**Task data**

Segment Open

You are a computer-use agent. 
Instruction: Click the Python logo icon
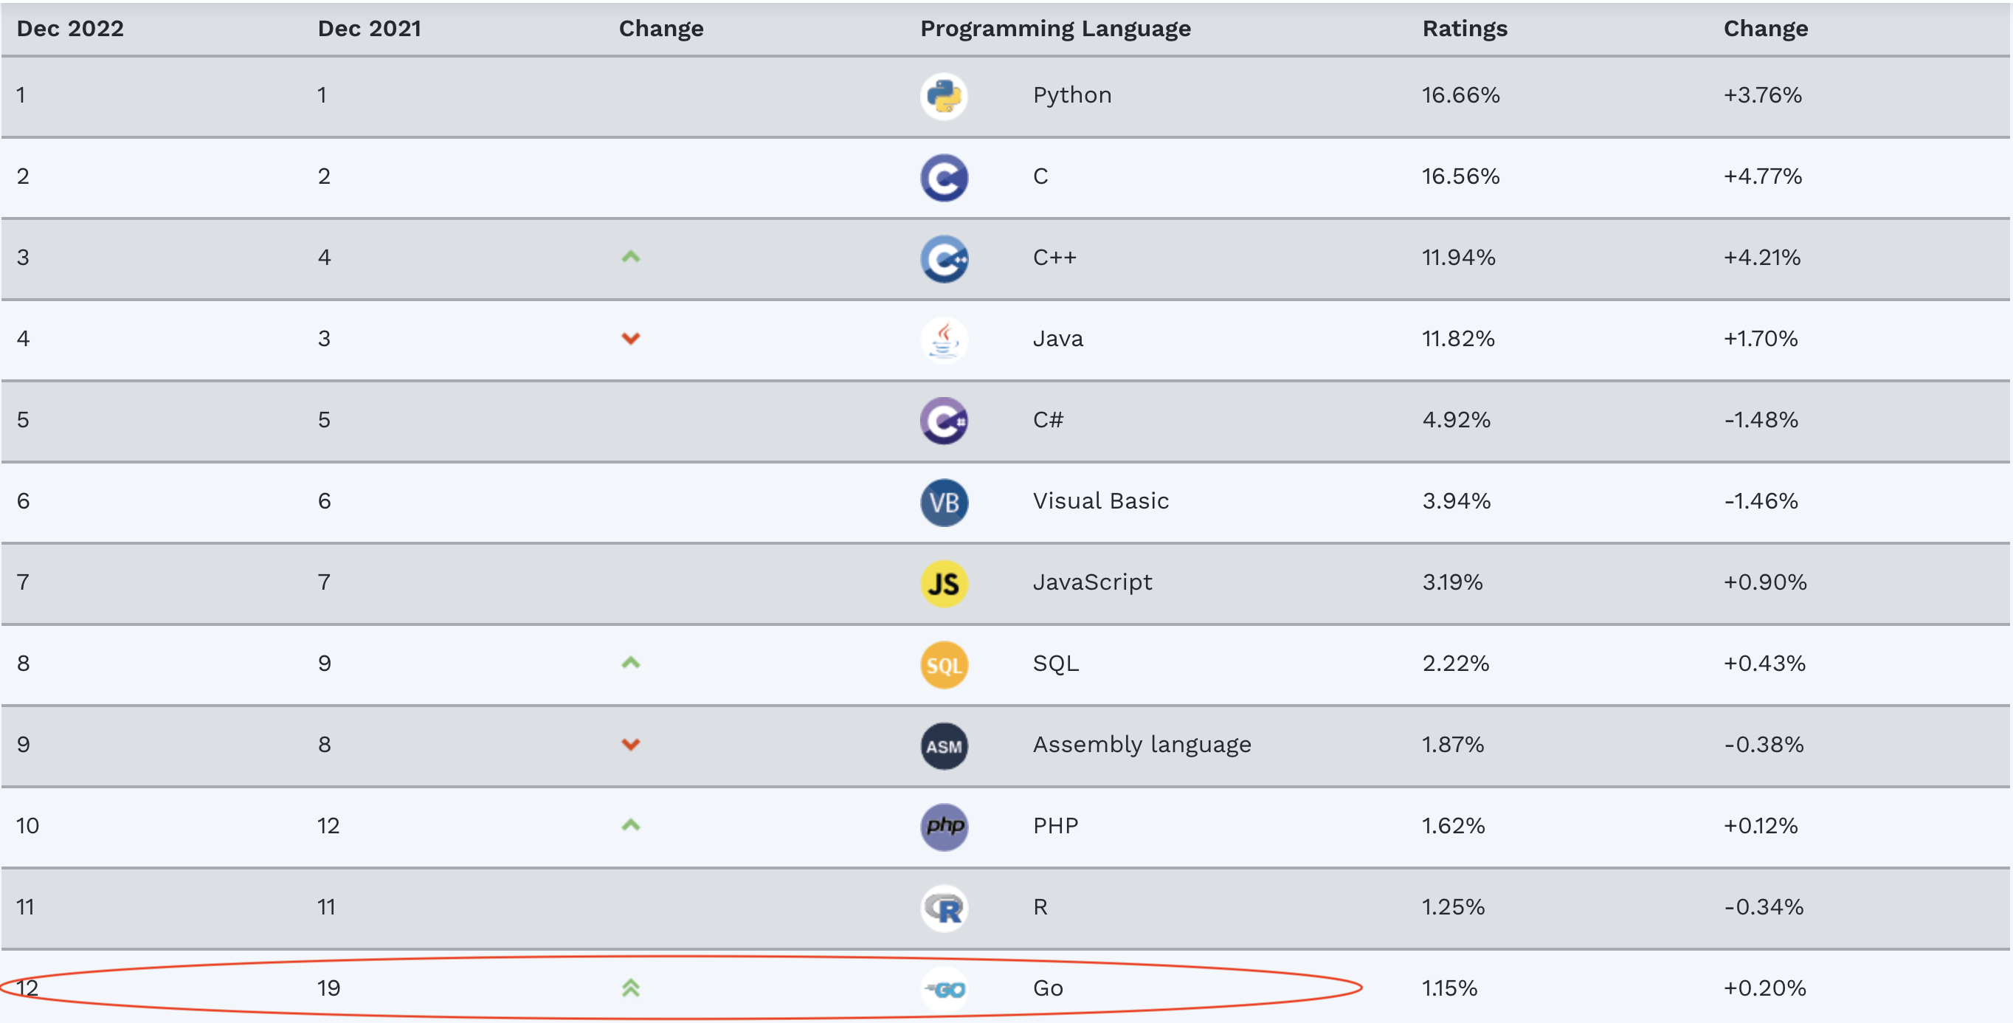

Segment Closed
Segment Open

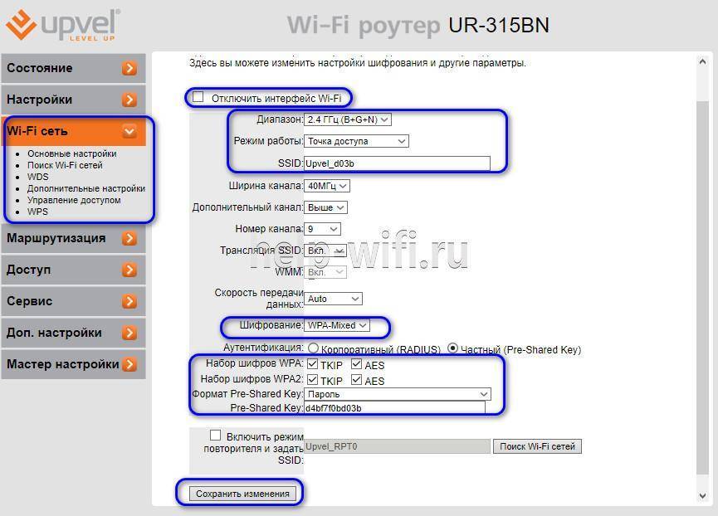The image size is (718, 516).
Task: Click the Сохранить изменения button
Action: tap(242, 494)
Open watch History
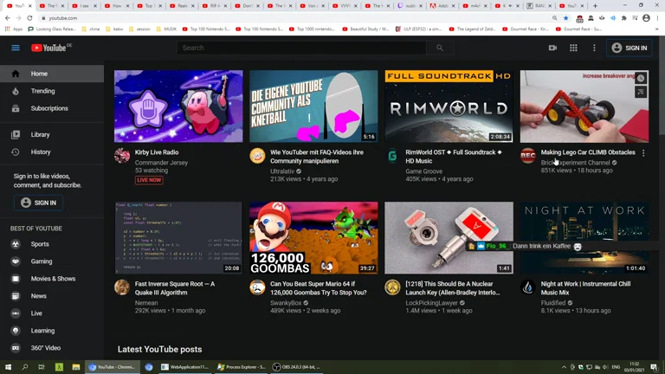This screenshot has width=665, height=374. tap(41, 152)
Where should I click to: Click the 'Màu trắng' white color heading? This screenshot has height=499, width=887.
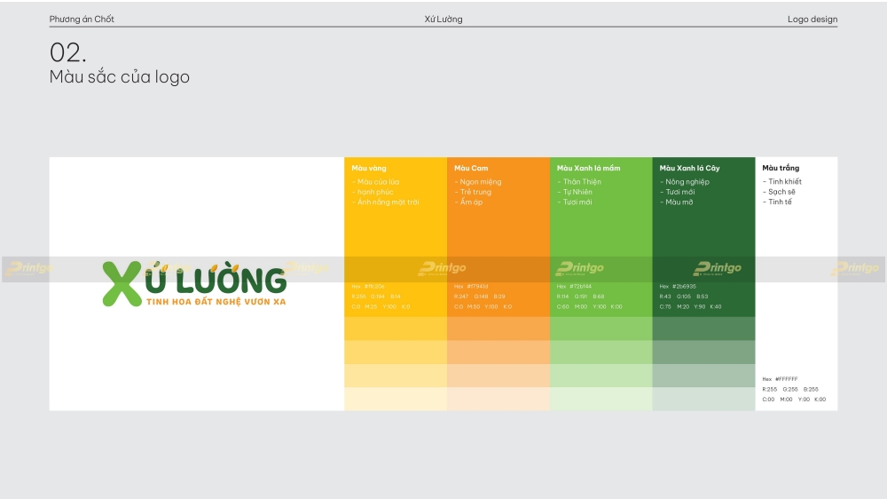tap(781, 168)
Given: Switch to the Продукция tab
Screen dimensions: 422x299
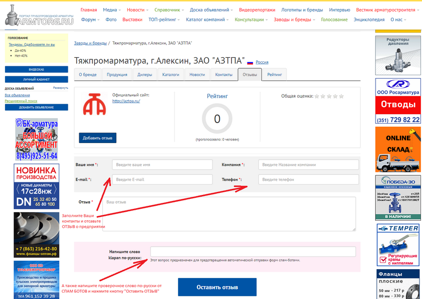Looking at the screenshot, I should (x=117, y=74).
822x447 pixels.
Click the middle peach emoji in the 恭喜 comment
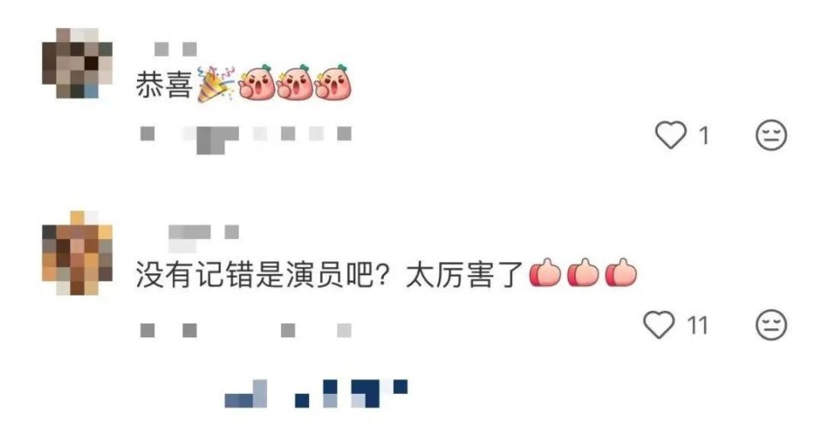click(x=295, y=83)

Segment Closed

**Work item**
Output the lines above between the one holding "You are a computer-use agent." and the one holding "Instruction: Click the Python logo icon", inclusive, with nothing before or after them.

**Answer area**
You are a computer-use agent. 
Instruction: Click the Python logo icon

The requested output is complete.